Imagine a field of potatoes and two starving tribes. There are only enough potatoes to feed one of the tribes, who in that way will get the strength to cross the mountain and reach the other slope, where there are potatoes in abundance. But, if the two tribes peacefully divide up the potatoes from the field, they won’t derive sufficient nourishment and will die of starvation. Peace, in this case, is destruction; war is preservation. One of the tribes will exterminate the other and collect the spoils. This explains the joy of victory, anthems, cheers, public recompense, and all the other results of warlike action. If the nature of war were different, those demonstrations would never take place, for the real reason that man only commemorates and loves what he finds pleasant and advantageous, and for the reasonable motive that no person can canonize an action that actually destroys him. To the conquered, hate or compassion; to the victor, the potatoes.”

“But what about the point of view of those exterminated?”

“Nobody’s exterminated. The phenomenon disappears, but the substance is the same. Haven’t you ever seen boiling water? You must recall that the bubbles keep on being made and unmade and everything stays the same in the same water. Individuals are those transitory bubbles.”
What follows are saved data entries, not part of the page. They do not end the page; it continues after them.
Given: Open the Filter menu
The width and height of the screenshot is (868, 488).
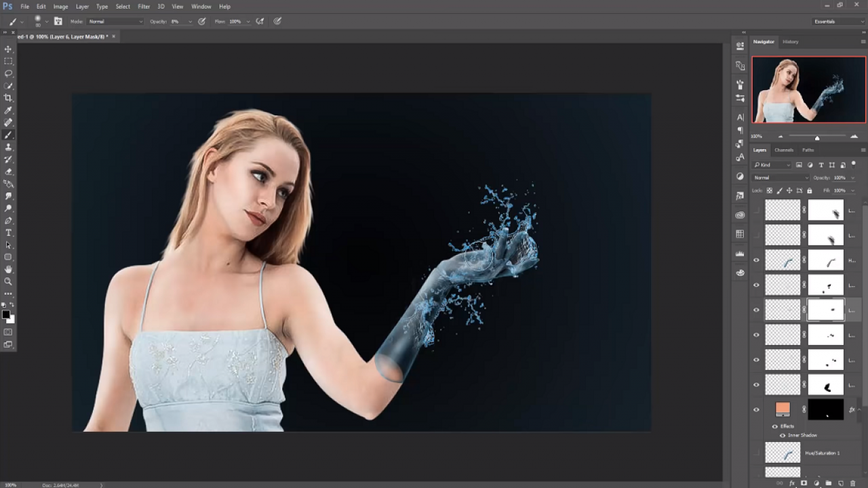Looking at the screenshot, I should point(144,6).
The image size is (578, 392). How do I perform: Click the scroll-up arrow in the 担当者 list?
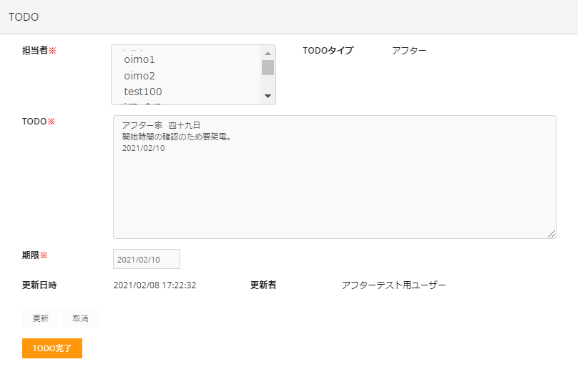(268, 54)
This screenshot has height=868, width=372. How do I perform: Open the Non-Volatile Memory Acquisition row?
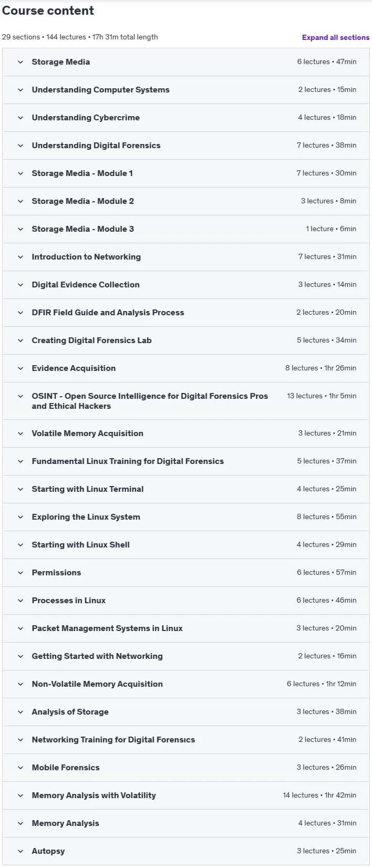[x=186, y=684]
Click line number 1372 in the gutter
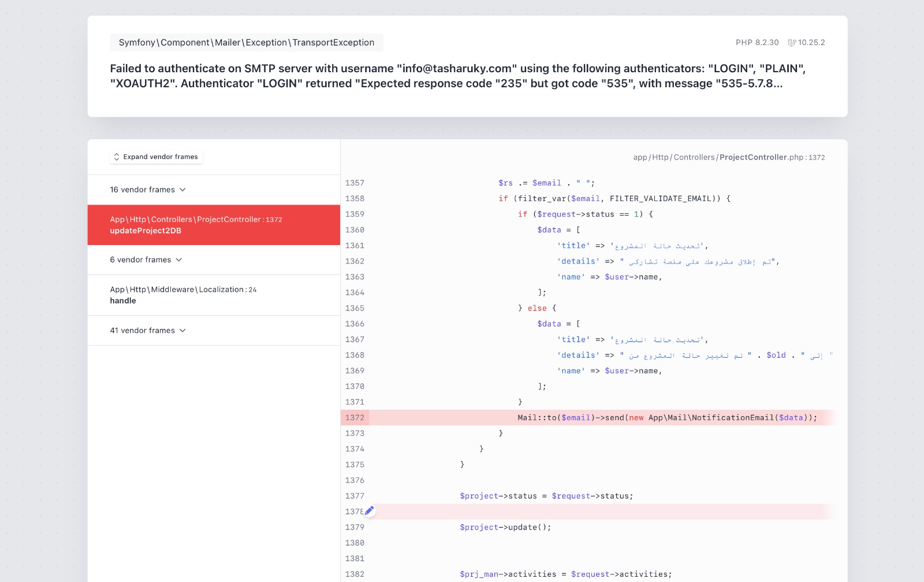Image resolution: width=924 pixels, height=582 pixels. (355, 418)
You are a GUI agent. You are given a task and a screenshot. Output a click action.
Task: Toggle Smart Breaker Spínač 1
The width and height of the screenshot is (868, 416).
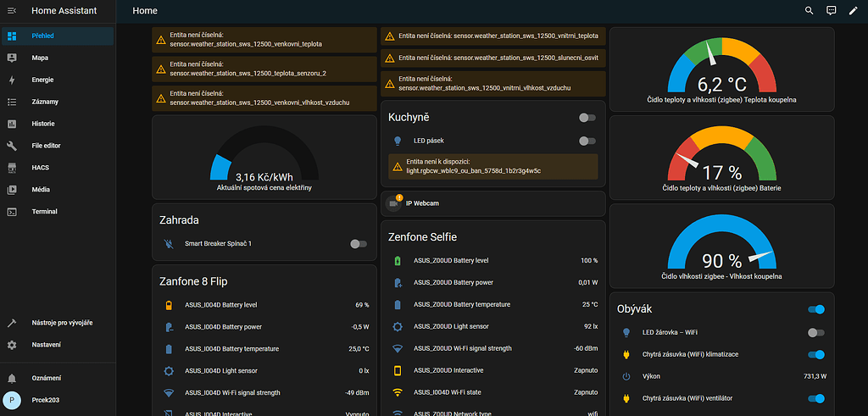[359, 244]
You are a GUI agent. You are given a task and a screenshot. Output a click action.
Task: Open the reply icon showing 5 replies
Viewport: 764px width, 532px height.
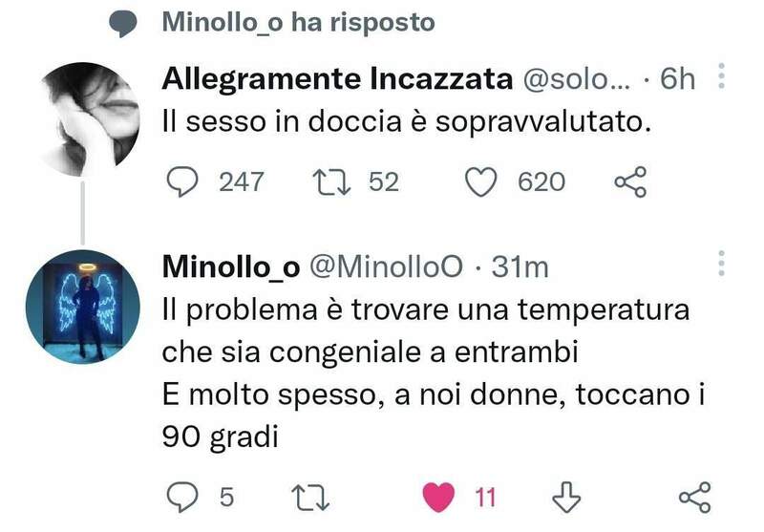point(181,496)
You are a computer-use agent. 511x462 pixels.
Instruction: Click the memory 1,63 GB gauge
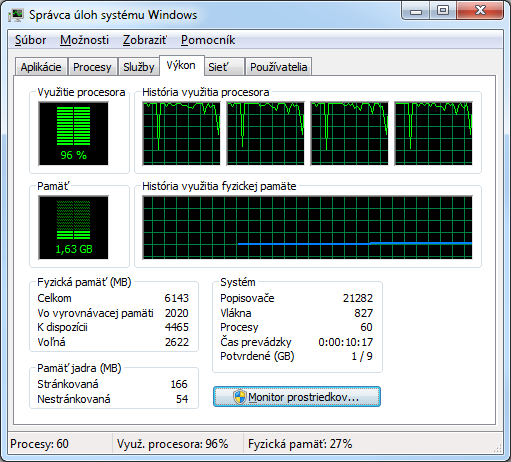73,228
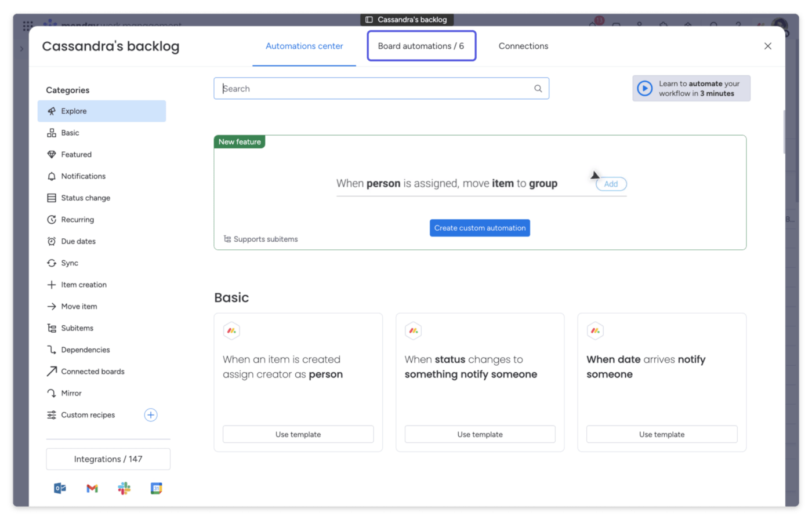Click Create custom automation button
Viewport: 812px width, 520px height.
pos(480,228)
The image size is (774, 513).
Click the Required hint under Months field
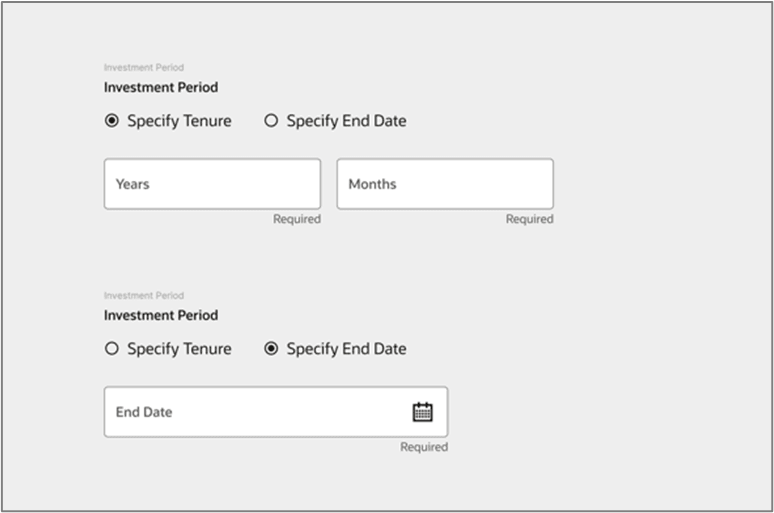529,219
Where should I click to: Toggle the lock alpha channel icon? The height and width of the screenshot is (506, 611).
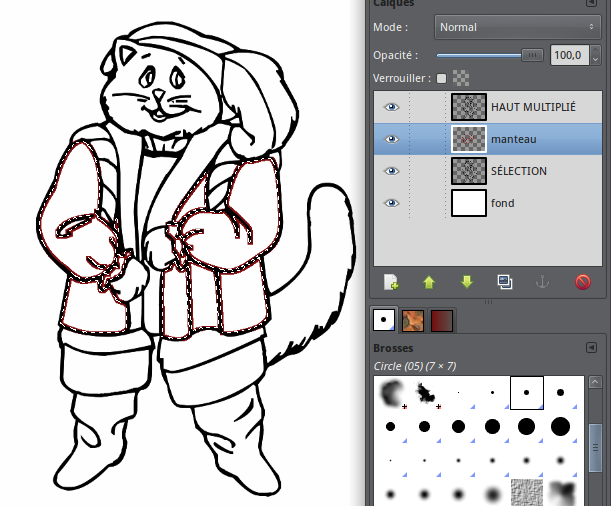(461, 78)
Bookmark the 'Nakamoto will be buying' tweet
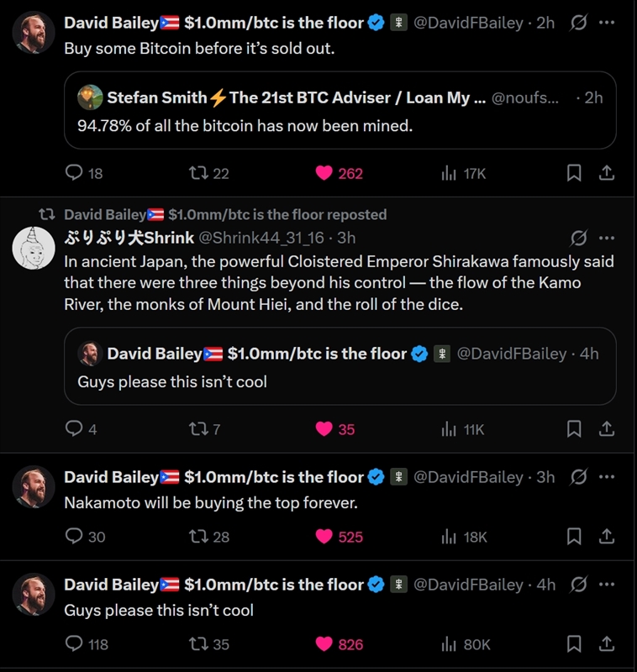This screenshot has height=672, width=637. (x=574, y=536)
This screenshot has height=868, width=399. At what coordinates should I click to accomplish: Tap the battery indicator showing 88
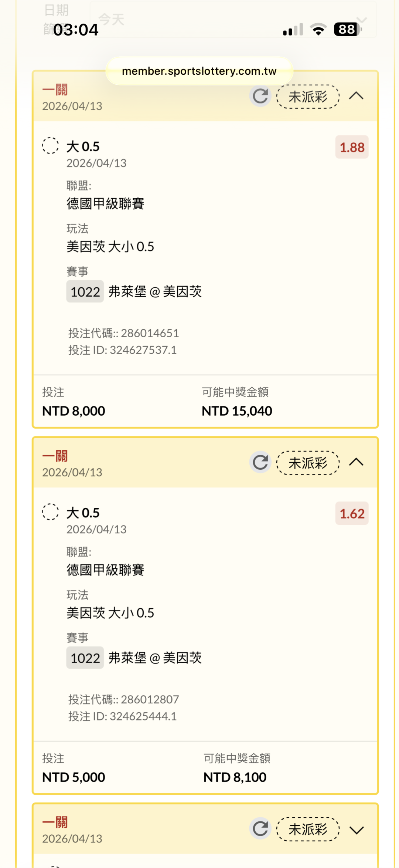tap(347, 29)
“Well, the opinion of the bubble …”

“A bubble has no opinion. Does anything seem sadder than those terrible epidemics that devastate some point on the globe? And, yet, that supposed evil is a benefit, not only because it eliminates weak organisms, incapable of resistance, but because it leads to observation, to the discovery of the drug that will cure it. Hygiene is the offspring of century–old putrescences. We owe it to millions of cases of corruption and infection. Nothing is lost, everything is gained. I repeat, the bubbles stay in the water. Do you see this book? It’s Don Quixote. If I were to destroy my copy I wouldn’t eliminate the work, which goes on eternally in surviving copies and editions yet to come. Eternal and beautiful, beautifully eternal, like this divine and supradivine world.”

VII

 

Quincas Borba fell silent out of exhaustion and sat down panting. Rubião hastened to help him, bringing some water and*asking him to lie down and rest, but the sick man, after a moment, replied that it was nothing. He was out of practice in making speeches, that’s what it was. And, having Rubião move himself back so he could face him without effort, he undertook a brilliant description of the world and its wonders. He mingled his own ideas with those of others, images of all sorts, idyllic and epic, to such a degree that Rubião wondered how it was that a man who was going to die at any moment could deal so gallantly with those matters.

“Come, rest a little.”

Quincas Borba reflected:

“No, I’m going for a walk.”

“Not now, you’re too tired.”

“Bah! It’s passed.”

He stood up and laid his hands paternally on Rubião’s shoulders.

“Are you my friend?”

“What a question!”

“Answer me.”

“As much as or more than this animal here,” Rubião replied in a burst of tenderness.

Quincas Borba squeezed his hands:

“Good.”

VIII

 

The next day Quincas Borba woke up with a resolve to go to Rio de Janeiro. He would be back after a month. He had

certain business to attend to ... Rubião was flabbergasted. What about his illness, and the doctor? The patient replied that the doctor was a charlatan and that illness needed to be distracted, just like health. Illness and health were two pits of the same fruit, two states of Humanitas.

“I’m going on some personal matters,” the sick man ended, saying, “and in addition to that I’ve got a plan that’s so sublime that not even you will be able to understand it. You have to pardon my frankness, but I prefer being frank with you, more than with any other person.”

Rubião was positive that with time this project would pass like so many others, but he was mistaken. It so happened that the patient seemed to be getting better.